Deux citoyens turcs ont déposé une demande en dommages et intérêts pour au moins 750 millions de dollars contre la Suisse. Ils lui reprochent d'avoir violé un accord bilatéral de protection des investissements, en débloquant et en versant leurs 'investissements' à la Turquie et à des tiers.
L'Office fédéral de la justice (OFJ) a donné ces précisions dimanche en réponse à un article de la 'NZZ am Sonntag'. Cela explique aussi pourquoi la Confédération a fait un appel d'offres pour des prestations d'avocats spécialisés dans le règlement de différends internationaux.
Selon l'OFJ, les deux Turcs ont envoyé aux autorités suisses une 'notification de l'existence d'un différend' le 7 avril 2014. Ils reprochent à la Suisse d'avoir disposé illégalement de leurs comptes en banque, écrit l'OFJ. Comme détenteurs ou du moins ayants droit économiques de ces comptes, ils prétendent être des 'investisseurs' comme les définit l'accord bilatéral de 1988.
Ils font valoir que la Suisse a violé leurs droits en débloquant et en reversant à la Turquie et à des tiers leurs 'investissements' sans qu'il y ait de jugement turc. Ils demandent dès lors des dommages et intérêts pour au moins 750 millions de dollars.

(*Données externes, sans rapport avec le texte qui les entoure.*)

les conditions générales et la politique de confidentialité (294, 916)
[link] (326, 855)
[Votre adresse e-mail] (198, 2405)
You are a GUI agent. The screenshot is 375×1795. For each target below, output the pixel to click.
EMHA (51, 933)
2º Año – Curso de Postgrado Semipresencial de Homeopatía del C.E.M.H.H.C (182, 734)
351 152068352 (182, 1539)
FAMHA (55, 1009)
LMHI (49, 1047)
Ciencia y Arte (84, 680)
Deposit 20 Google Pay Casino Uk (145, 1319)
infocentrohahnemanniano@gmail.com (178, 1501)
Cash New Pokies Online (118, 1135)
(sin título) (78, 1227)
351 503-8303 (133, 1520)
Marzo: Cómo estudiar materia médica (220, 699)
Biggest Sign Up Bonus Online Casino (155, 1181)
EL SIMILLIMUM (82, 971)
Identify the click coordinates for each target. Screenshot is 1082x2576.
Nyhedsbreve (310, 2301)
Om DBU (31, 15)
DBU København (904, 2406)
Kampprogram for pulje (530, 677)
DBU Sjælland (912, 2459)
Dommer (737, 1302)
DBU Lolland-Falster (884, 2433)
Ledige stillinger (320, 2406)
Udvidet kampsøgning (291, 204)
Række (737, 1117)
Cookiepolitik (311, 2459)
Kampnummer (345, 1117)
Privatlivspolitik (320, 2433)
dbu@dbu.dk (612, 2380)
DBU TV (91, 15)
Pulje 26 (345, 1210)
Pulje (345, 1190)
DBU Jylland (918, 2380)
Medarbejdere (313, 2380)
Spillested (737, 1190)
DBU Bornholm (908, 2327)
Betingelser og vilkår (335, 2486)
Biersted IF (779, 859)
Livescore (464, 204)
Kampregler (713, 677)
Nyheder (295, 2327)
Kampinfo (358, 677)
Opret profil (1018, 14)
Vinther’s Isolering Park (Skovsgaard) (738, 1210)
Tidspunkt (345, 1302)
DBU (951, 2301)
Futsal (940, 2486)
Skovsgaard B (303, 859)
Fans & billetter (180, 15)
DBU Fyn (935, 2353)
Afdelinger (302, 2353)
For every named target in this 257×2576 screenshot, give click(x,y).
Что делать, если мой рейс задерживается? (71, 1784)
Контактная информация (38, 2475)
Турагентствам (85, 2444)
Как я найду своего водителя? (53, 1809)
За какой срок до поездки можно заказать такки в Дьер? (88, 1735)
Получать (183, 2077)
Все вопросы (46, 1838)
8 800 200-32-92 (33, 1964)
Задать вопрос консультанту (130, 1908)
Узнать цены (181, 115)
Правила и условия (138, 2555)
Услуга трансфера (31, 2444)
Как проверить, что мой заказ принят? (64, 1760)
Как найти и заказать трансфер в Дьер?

Poursuites pénales en Turquie
Selon l'OFJ, le Ministère public de la Turquie a ouvert une procédure pénale à l'encontre de ces deux Turcs et d'autres personnes pour fraude, abus de confiance et blanchiment d'argent. Il les accuse d'avoir commis des actes frauduleux dans le cadre de la gestion de la banque Türkiye Imar Bankasi T. A. S. et d'avoir détourné l'argent d'épargnants pour un montant de 6,5 milliards de dollars entre 1998 et 2003.
En outre, ils auraient obtenu de manière frauduleuse des crédits de Motorola et de Nokia pour quelque 2 milliards de dollars et ne les auraient pas utilisés comme prévu pour la mise en place d'un réseau mobile en Turquie.
268 millions de dollars restitués
Dès 2005, les autorités turques ont fait parvenir à la Suisse plusieurs demandes d'entraide judiciaires. Ils demandaient à la Suisse de rechercher des documents bancaires et commerciaux, de bloquer et de restituer les avoirs.
Sur la base des demandes d'entraide, en 2009 le Ministère public de la Confédération a restitué 268 millions de dollars au fonds turc protégeant les dépôts des épargnants ainsi qu'à Motorola et Nokia.
L'Office fédéral de la justice note que l'accord contient une clause permettant de faire appel à une instance arbitrale. Après un délai d'au moins douze mois, l'investisseur peut s'adresser au Centre international de règlement des différends sur l'investissement (CIRDI) à Washington.
Pas question de céder
Pour contester les reproches formulés, la Suisse doit le faire devant le tribunal arbitral. Jusqu'à présent il n'y a pas eu de pourparlers avec les demandeurs, vu que la Suisse rejette totalement ces reproches et qu'elle n'envisage en aucun cas un règlement à l'amiable. De plus, les demandeurs ont introduit des procédures d'arbitrage contre d'autres Etats et les ont perdues, écrit l'OFJ.
Quel que soit le scénario - procédure d'arbitrage durant plusieurs années ou abandon de la procédure -, d'intenses travaux préparatoires seront nécessaires, même si aucune plainte n'est déposée. L'OFJ a donc mis en place une unité spéciale et a fait appel à un cabinet d'avocats spécialisé dans les procédures internationales d'arbitrage. Le choix se fera vraisemblablement la semaine à venir.
C'est la première fois que la Suisse se trouve impliquée dans une procédure concernant la protection des investissements, précise encore l'OFJ.